*Description of the task*: Apart from the images, the records below need to be copied exactly.

[Collected data]
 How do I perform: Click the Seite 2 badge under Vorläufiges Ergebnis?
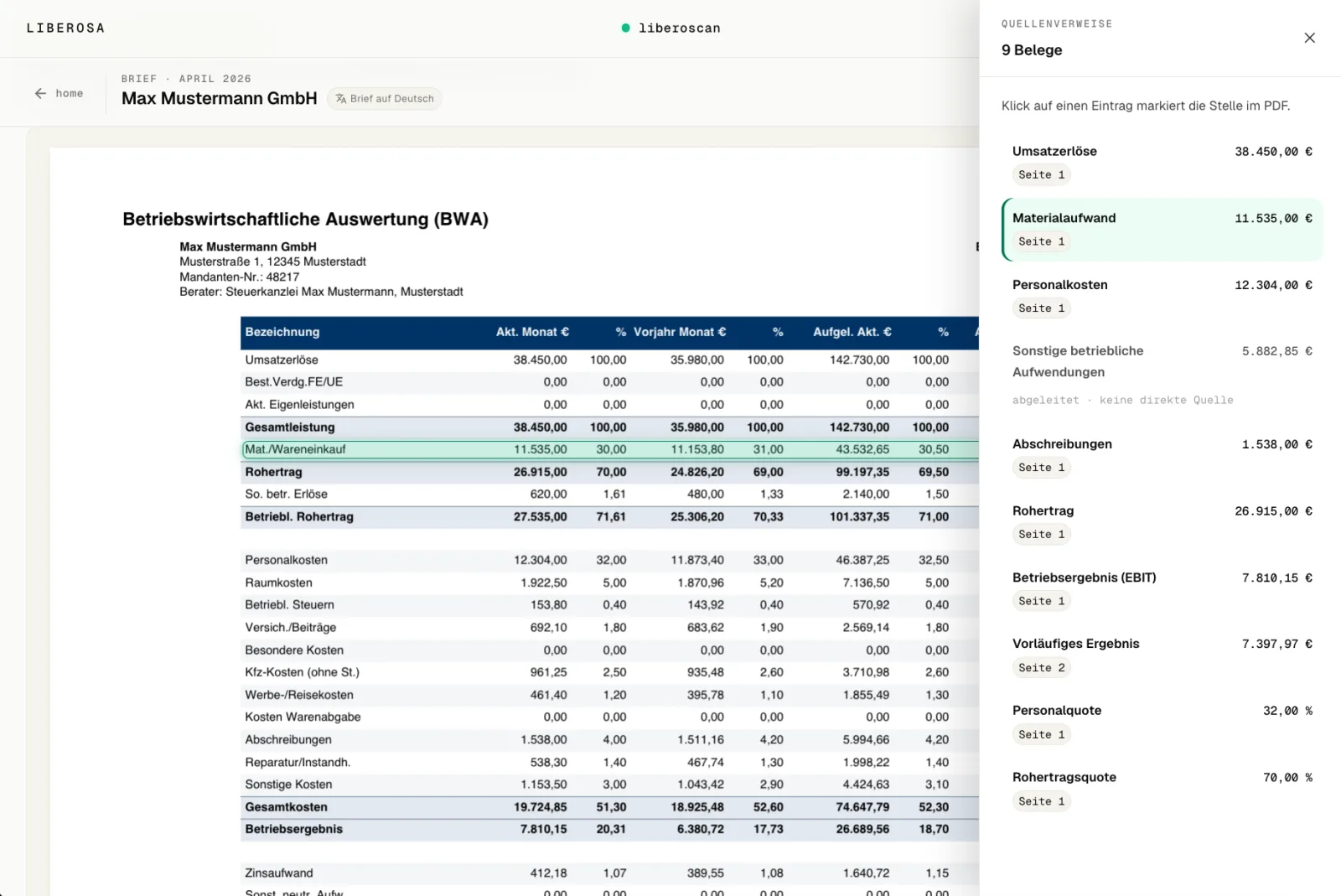[1042, 668]
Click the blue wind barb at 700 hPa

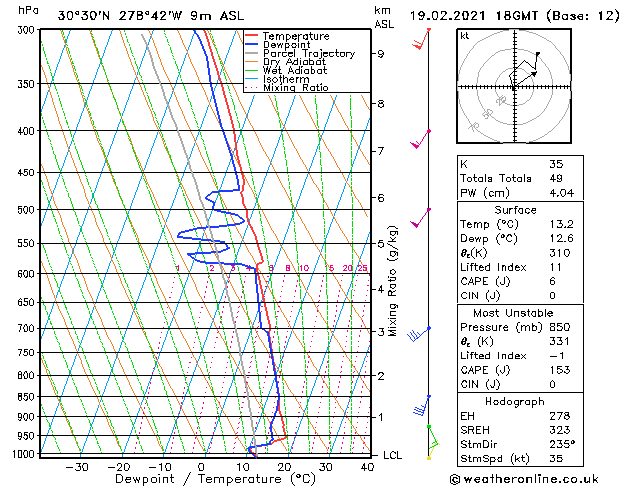(419, 334)
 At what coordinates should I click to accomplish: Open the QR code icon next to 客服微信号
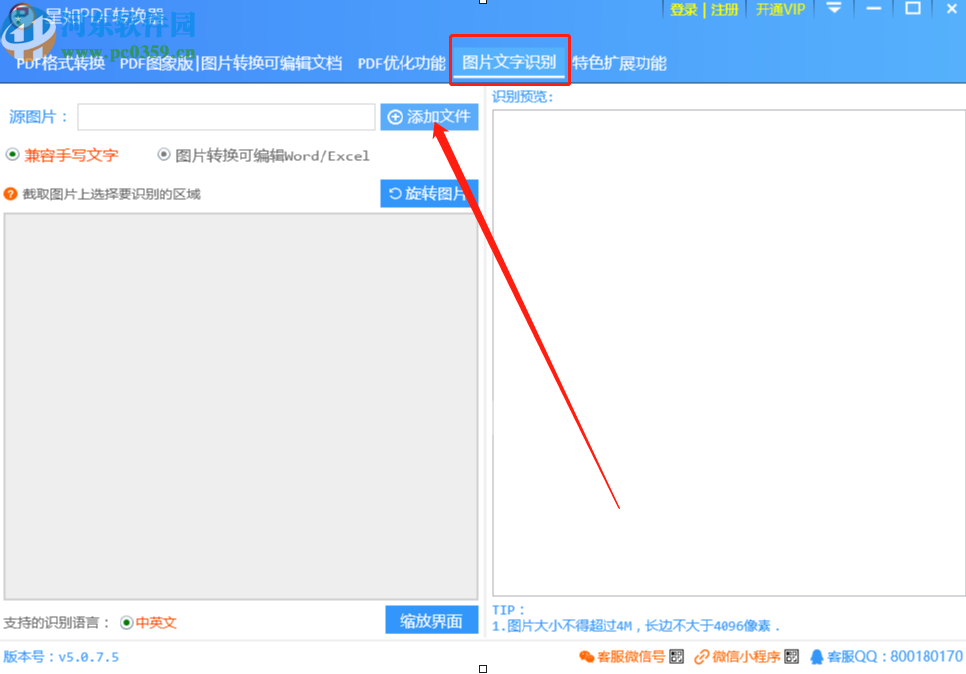(x=675, y=657)
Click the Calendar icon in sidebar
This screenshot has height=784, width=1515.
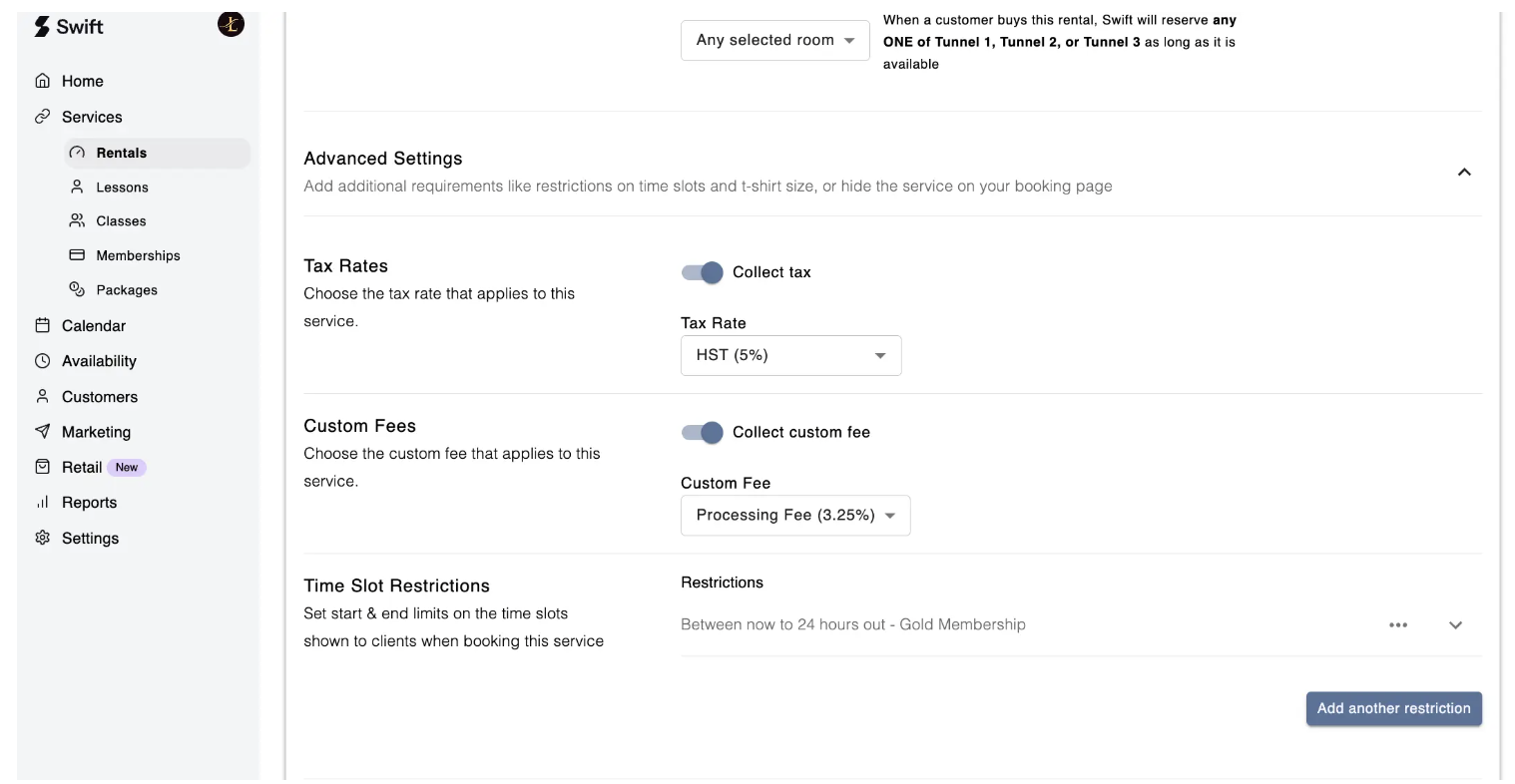pos(42,325)
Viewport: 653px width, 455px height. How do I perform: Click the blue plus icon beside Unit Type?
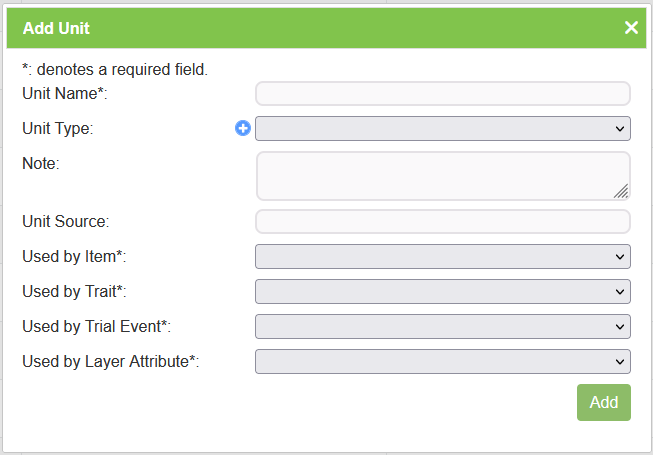point(243,128)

*Result of this task*:
 How do I perform: Click the Seite 2 badge under Vorläufiges Ergebnis?
[1042, 668]
Click the blue wind barb at 700 hPa

(419, 334)
 At what coordinates should I click to accomplish: Open the QR code icon next to 客服微信号
(x=675, y=657)
Click the Calendar icon in sidebar
This screenshot has height=784, width=1515.
pos(42,325)
Viewport: 653px width, 455px height. How do I perform: Click the blue plus icon beside Unit Type?
point(243,128)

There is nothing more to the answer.